Cidadãos do mundo e acima de tudo economias, ninguém se lhe escapa, nem mesmo (nem devia ser assim tão surpreendente) a mais volátil das commodities. O coronavírus (COVID-19) não pede carona, mas é transportado gratuitamente, sem pedir autorização. A pandemia torna os seus anfitriões uns emplastros e com fim aparentemente imprevisível.

Ninguém contava com o nível de impacto que o COVID-19 está a causar na produção e consumo em 125 países. E, ainda que seja descoberta uma vacina, em poucos dias, o estrago está feito. Uma disputa geopolítica entre a Arábia Saudita e a Rússia apimentam a queda do preço do barril. Mas, árabes e russos têm conseguido segurar o preço dentro de mínimos aceitáveis.

A prova é que, quando se zangam, o preço desmorona. Rui amendoeira, especialista em assuntos petrolíferos, escreve nesta edição, que o desmoronamento do preço do petróleo põe em evidência uma realidade de que por vezes nos esquecemos: o mercado petrolífero não é ditado, pelo menos no curto/médio prazo, pela lei da oferta e da procura de forma pura, como sucede com outros mercados.

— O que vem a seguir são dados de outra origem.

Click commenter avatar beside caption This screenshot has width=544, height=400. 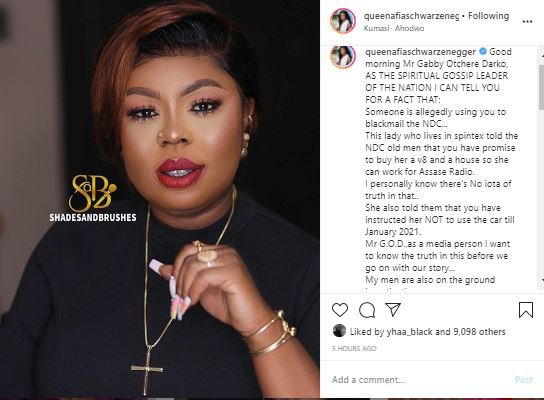[x=343, y=57]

“Se todos os países produtores pudessem extrair e colocar no mercado todo o petróleo que podem tecnicamente produzir, ao preço mais competitivo possível, sem quaisquer limites ou restrições, o preço poderia baixar até um nível extremo”, diz Amendoeira. Por outro lado, a suspensão anunciada, ontem de madrugada, pelo presidente Trump, por 30 dias, dos voos provenientes da maior parte dos países europeus para o território norte-americano é o mais recente golpe na economia global, causado pelo coronavírus.

A indústria aérea é desde há semanas vítima da pandemia. Há cerca de uma semana, a associação internacional que agrega as companhias aéreas, a IATA, anunciou que o impacto do Covid-19 sobre o sector poderia ascender, neste ano, a 63 mil milhões USD, dos quais 17,5 mil milhões USD na Europa, incluindo 4,5 mil milhões USD em Itália, o segundo país mais afectado, depois da china.

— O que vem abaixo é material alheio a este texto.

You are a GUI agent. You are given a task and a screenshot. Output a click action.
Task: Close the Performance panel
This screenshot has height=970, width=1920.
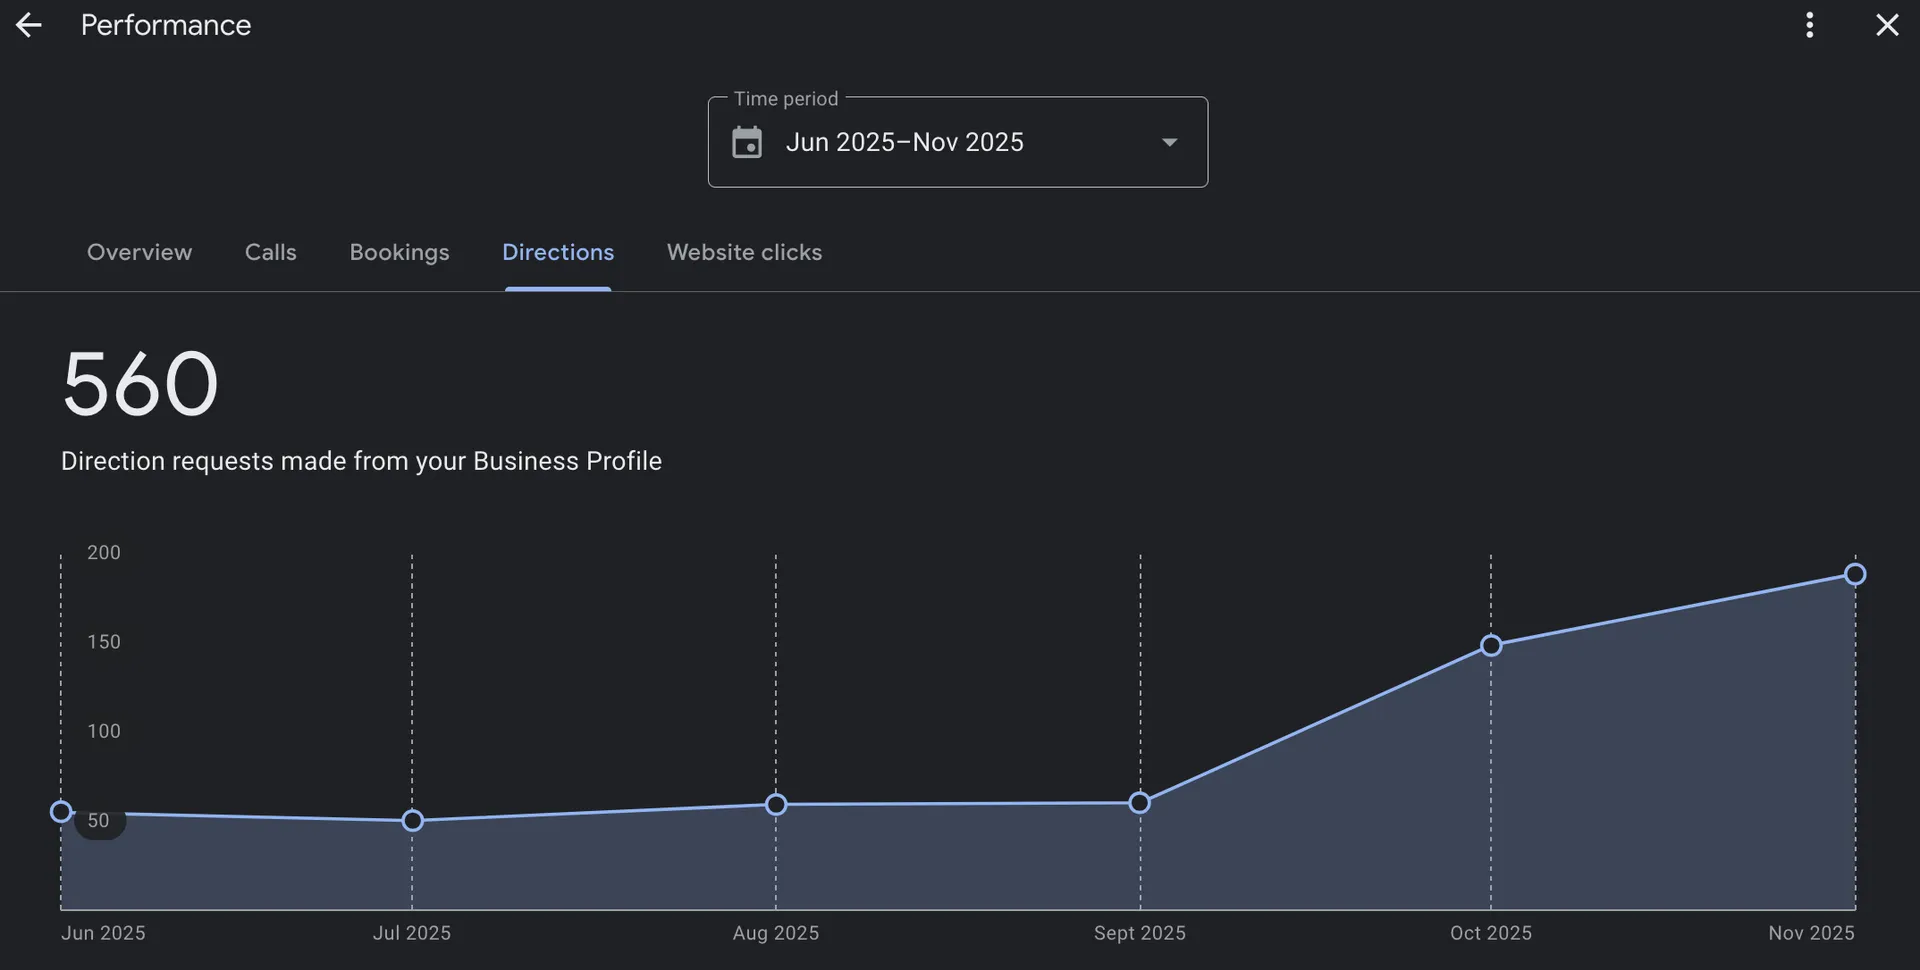(1886, 25)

Agora os especialistas colocam nas suas análises, este novo factor que catalisou a grande queda no preço do petróleo, particularmente na China onde os níveis de stock superaram à procura, não seria o gigante asiático, um dos maiores consumidores do crude. Além disso, a China é o principal parceiro comercial de muitos países da região, incluindo Angola, por isso, não há margens para optimismos.

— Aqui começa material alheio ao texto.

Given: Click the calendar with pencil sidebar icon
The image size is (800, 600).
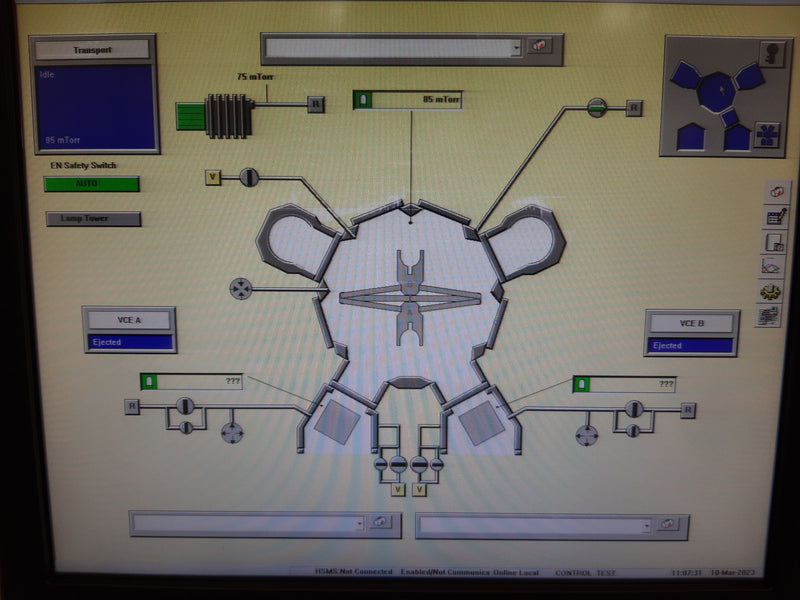Looking at the screenshot, I should [775, 216].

O continente africano, como destacamos nesta edição, está com menos de centena e meia de casos confirmadas, mas o impacto imediato, no preço do petróleo e na cotação de minérios exportados por vários países africanos está a pressionar os governos e vai causar (não tenhamos dúvidas) danos económicos e financeiros ainda difíceis de quantificar.